• **Exercise instructions**
Exactly as given, repeat all of the entries.

Extracted data Block Start

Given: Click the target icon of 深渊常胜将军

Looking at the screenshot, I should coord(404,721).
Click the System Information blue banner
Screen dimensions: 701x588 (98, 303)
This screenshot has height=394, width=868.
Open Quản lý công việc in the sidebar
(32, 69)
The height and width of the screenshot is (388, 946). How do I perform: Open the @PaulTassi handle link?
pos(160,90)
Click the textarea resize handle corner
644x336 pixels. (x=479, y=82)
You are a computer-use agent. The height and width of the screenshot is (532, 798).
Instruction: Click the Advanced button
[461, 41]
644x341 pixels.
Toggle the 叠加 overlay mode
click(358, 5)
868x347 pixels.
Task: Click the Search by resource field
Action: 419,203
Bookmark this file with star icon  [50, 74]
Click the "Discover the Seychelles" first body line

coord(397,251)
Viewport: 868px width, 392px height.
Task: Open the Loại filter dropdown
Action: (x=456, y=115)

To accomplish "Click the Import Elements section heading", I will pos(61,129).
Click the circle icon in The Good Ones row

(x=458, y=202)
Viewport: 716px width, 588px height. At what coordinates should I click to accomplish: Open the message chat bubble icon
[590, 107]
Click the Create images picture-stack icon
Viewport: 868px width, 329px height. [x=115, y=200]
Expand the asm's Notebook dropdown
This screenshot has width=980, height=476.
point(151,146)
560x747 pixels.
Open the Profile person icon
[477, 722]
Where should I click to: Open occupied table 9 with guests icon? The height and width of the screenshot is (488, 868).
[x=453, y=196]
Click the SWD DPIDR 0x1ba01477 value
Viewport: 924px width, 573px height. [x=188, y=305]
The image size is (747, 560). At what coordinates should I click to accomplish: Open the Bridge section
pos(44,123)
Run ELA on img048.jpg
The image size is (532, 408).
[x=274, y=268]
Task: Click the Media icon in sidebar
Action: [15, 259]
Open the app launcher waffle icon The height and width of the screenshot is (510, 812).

Extracted data Block End

• **Answer to the exercise**
Given: Click the target icon of 深渊常胜将军

Looking at the screenshot, I should coord(404,721).
Click the System Information blue banner
Screen dimensions: 701x588 (98, 303)
This screenshot has height=394, width=868.
Open Quản lý công việc in the sidebar
(32, 69)
The height and width of the screenshot is (388, 946). How do I perform: Open the @PaulTassi handle link?
pos(160,90)
Click the textarea resize handle corner
644x336 pixels. (x=479, y=82)
You are a computer-use agent. The height and width of the screenshot is (532, 798).
Instruction: Click the Advanced button
[461, 41]
644x341 pixels.
Toggle the 叠加 overlay mode
click(358, 5)
868x347 pixels.
Task: Click the Search by resource field
Action: 419,203
Bookmark this file with star icon  [50, 74]
Click the "Discover the Seychelles" first body line

coord(397,251)
Viewport: 868px width, 392px height.
Task: Open the Loại filter dropdown
Action: (x=456, y=115)

To accomplish "Click the Import Elements section heading", I will pos(61,129).
Click the circle icon in The Good Ones row

(x=458, y=202)
Viewport: 716px width, 588px height. At what coordinates should I click to accomplish: Open the message chat bubble icon
[590, 107]
Click the Create images picture-stack icon
Viewport: 868px width, 329px height. [x=115, y=200]
Expand the asm's Notebook dropdown
This screenshot has width=980, height=476.
point(151,146)
560x747 pixels.
Open the Profile person icon
[477, 722]
Where should I click to: Open occupied table 9 with guests icon? The height and width of the screenshot is (488, 868).
[x=453, y=196]
Click the SWD DPIDR 0x1ba01477 value
Viewport: 924px width, 573px height. [x=188, y=305]
The image size is (747, 560). At what coordinates should I click to accomplish: Open the Bridge section
pos(44,123)
Run ELA on img048.jpg
The image size is (532, 408).
[x=274, y=268]
Task: Click the Media icon in sidebar
Action: [15, 259]
Open the app launcher waffle icon The height and width of the screenshot is (510, 812).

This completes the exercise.